▶ [PROBLEM TO WORK ON]: Please copy out every line in the entries that includes the word "computer".

· · · · · · ·

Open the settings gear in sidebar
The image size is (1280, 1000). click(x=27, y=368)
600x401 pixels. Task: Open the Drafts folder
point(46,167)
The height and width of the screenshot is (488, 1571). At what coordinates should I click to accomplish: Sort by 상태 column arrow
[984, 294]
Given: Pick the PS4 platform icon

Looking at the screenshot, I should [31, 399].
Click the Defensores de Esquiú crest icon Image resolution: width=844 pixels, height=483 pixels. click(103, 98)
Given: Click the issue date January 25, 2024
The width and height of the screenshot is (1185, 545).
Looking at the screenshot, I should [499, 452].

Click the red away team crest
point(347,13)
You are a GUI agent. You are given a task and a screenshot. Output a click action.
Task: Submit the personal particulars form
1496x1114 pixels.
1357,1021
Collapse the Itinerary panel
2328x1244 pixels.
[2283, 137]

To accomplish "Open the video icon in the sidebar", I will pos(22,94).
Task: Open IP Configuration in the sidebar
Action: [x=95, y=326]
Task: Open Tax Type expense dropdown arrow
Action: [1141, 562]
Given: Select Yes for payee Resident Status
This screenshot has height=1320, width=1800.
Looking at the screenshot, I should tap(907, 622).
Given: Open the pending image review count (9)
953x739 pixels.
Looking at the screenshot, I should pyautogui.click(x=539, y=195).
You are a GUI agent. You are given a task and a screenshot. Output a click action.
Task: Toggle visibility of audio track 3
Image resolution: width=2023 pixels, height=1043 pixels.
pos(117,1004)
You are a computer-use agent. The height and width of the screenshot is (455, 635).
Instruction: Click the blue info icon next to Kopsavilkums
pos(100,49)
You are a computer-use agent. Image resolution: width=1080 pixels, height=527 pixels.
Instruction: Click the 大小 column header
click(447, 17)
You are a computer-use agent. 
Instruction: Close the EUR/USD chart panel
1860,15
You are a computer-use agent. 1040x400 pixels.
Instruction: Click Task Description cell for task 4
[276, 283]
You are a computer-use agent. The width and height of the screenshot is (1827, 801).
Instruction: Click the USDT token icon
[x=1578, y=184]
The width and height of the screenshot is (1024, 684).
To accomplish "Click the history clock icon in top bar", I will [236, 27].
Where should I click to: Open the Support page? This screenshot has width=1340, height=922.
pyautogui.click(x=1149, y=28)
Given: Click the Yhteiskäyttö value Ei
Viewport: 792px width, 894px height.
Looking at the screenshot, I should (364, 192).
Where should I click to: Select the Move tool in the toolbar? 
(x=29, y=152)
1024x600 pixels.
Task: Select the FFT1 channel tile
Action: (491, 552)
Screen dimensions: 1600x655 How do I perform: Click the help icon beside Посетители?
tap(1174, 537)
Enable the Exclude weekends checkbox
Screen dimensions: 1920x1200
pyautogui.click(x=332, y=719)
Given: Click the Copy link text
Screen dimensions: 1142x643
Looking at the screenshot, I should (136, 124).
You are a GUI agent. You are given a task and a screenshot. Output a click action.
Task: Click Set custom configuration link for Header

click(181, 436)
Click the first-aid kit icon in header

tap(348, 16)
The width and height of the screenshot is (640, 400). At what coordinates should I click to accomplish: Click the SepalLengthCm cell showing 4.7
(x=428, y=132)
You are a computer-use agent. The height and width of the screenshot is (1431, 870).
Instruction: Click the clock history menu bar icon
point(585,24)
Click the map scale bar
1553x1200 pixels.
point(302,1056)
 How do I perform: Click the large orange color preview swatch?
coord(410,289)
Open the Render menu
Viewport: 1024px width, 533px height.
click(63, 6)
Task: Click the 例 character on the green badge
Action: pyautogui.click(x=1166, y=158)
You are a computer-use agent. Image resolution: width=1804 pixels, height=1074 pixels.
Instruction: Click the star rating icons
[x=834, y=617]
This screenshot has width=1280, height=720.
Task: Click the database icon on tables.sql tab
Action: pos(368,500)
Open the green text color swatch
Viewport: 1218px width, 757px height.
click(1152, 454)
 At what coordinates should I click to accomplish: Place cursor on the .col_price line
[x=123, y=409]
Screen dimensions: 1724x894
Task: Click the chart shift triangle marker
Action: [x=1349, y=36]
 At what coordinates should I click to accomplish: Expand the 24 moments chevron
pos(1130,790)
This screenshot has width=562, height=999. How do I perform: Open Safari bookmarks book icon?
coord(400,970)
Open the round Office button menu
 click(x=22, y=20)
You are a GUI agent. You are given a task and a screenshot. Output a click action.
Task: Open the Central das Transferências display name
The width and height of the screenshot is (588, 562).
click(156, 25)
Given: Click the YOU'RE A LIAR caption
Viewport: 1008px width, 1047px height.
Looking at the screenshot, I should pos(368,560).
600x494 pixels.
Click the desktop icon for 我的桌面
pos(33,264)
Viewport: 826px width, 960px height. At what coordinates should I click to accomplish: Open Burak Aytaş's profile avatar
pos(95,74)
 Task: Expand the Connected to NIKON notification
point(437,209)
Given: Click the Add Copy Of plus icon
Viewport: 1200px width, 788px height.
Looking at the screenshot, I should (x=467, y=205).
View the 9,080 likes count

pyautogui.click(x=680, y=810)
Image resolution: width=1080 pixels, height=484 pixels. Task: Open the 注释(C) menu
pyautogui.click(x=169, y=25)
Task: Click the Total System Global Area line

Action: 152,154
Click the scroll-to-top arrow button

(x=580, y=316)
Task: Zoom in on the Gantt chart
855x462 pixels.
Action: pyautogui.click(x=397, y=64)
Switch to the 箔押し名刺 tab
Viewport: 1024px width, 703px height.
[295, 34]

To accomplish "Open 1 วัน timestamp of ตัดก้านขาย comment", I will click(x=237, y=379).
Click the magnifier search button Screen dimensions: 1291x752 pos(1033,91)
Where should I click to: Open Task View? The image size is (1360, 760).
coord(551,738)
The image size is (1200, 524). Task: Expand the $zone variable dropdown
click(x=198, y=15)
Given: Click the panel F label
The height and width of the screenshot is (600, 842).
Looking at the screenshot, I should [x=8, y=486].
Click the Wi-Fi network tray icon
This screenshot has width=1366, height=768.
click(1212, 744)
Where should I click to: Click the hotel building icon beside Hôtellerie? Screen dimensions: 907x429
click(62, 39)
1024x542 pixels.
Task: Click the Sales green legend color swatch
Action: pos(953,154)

· · · · · · ·

▶ [SOLUTION TO THIS TASK]:
You are a computer-use agent. The height and width of the screenshot is (455, 635).
You are a computer-use agent. Image resolution: width=1080 pixels, height=527 pixels.
You are a computer-use agent. 
You are a computer-use agent. 1040x400 pixels.
You are a computer-use agent. The width and height of the screenshot is (1827, 801).
You are a computer-use agent. The height and width of the screenshot is (1431, 870).
You are a computer-use agent. Image resolution: width=1804 pixels, height=1074 pixels.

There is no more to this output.